I am not very bright. Sometimes I am downright dumb. Case in point : only just discovering this beach, only 10 minutes from my work, when I have been at this job for four years. Four years! I could have been going to the ocean every week for the past four years! What a dufus! Geography, to be fair, has never been my strong suit, and I never drive in the direction of the coast – I am always in a hurry to just get the heck away from work ha ha. I just want to go home at the end of the day.
So, now my walking schedule has taken on a much more pleasant vibe. I LOVE the beach – it is my favourite place to be. I love the sand and the seashells, the water and the sea air. I don’t care that my hair gets messed up or that I get sand everywhere. I actually feel content and happy near the ocean. It is calming and soothing and makes me feel small and safe all at the same time. Plus, it is so beautiful and much nicer to look at than a sidewalk or a road, when exercising.
A brisk, half-hour walk along the beach is restorative and cleansing and great exercise.
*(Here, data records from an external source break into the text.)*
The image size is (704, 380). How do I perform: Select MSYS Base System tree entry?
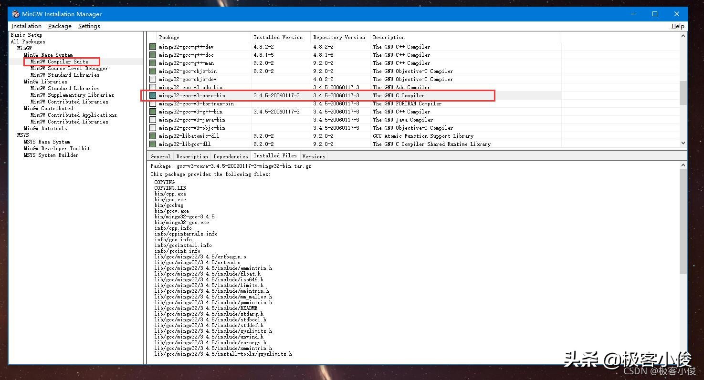coord(47,142)
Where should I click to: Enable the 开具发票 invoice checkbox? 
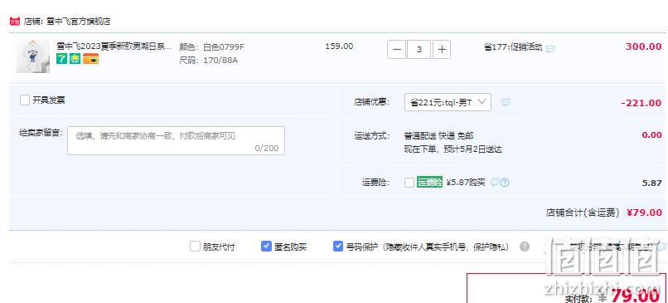[25, 100]
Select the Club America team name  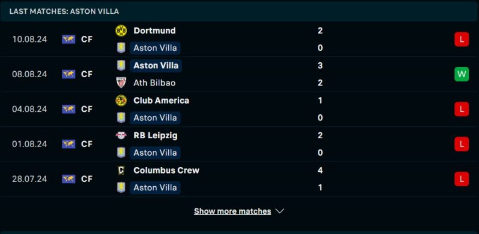[x=161, y=101]
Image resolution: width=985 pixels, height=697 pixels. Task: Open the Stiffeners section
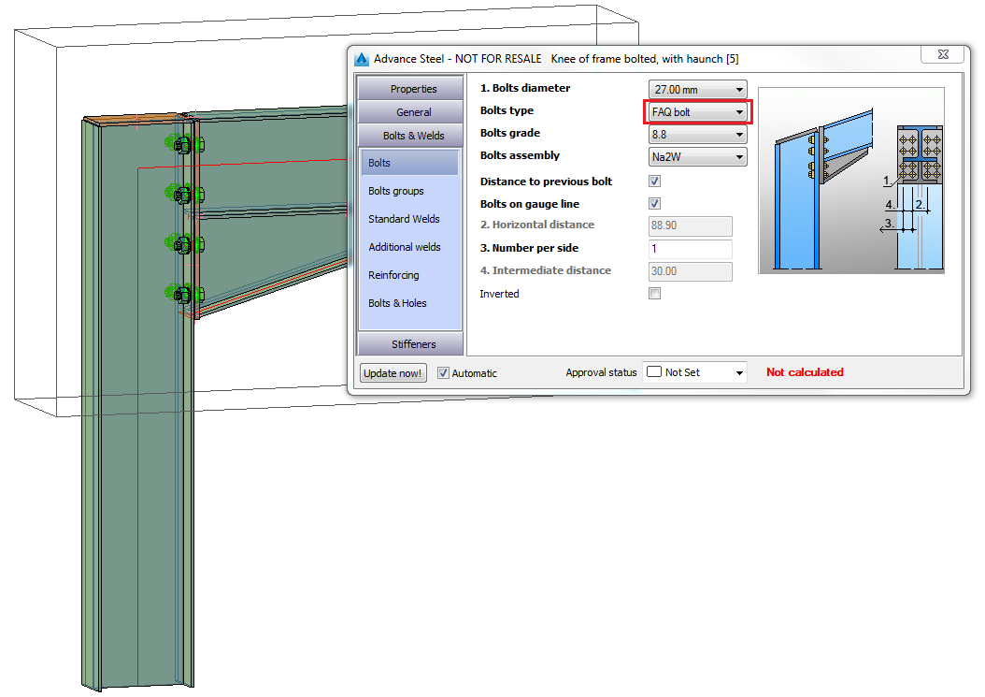pyautogui.click(x=411, y=344)
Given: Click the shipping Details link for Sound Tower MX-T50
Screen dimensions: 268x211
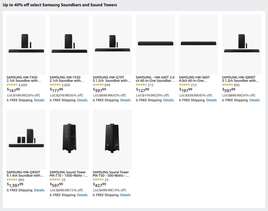Looking at the screenshot, I should coord(125,195).
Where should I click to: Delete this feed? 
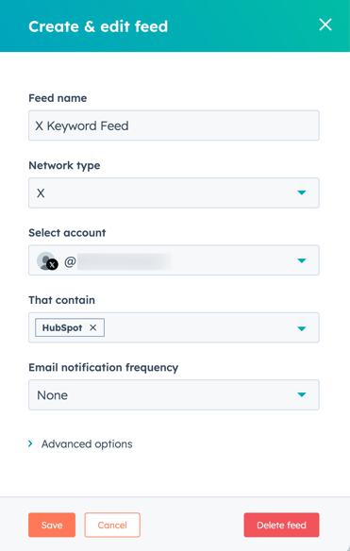pos(281,525)
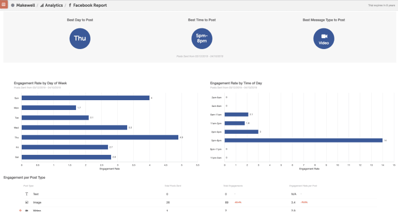
Task: Click the trial expiration notice
Action: [x=381, y=5]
You feel it in your calves and legs and spirit. And, for some reason, I don’t feel self-conscious at the beach. This may be because there are more scantily-clad ladies around than I, so I don’t feel that anyone is bothering to look at me, wheezing along the shore in my daggy shorts and t-shirt.
I’d like to say I am exercising every day, but I’d be lying. Life isn’t simple or straight forward this year and so free time is not always something I have. But, I am trying to fit in as many walking days as I can. With a location like this, I have no excuse, and I actually look forward to going. I collect shells and take photos, watch the people surfing, and just breathe the fresh air. It’s good for the soul.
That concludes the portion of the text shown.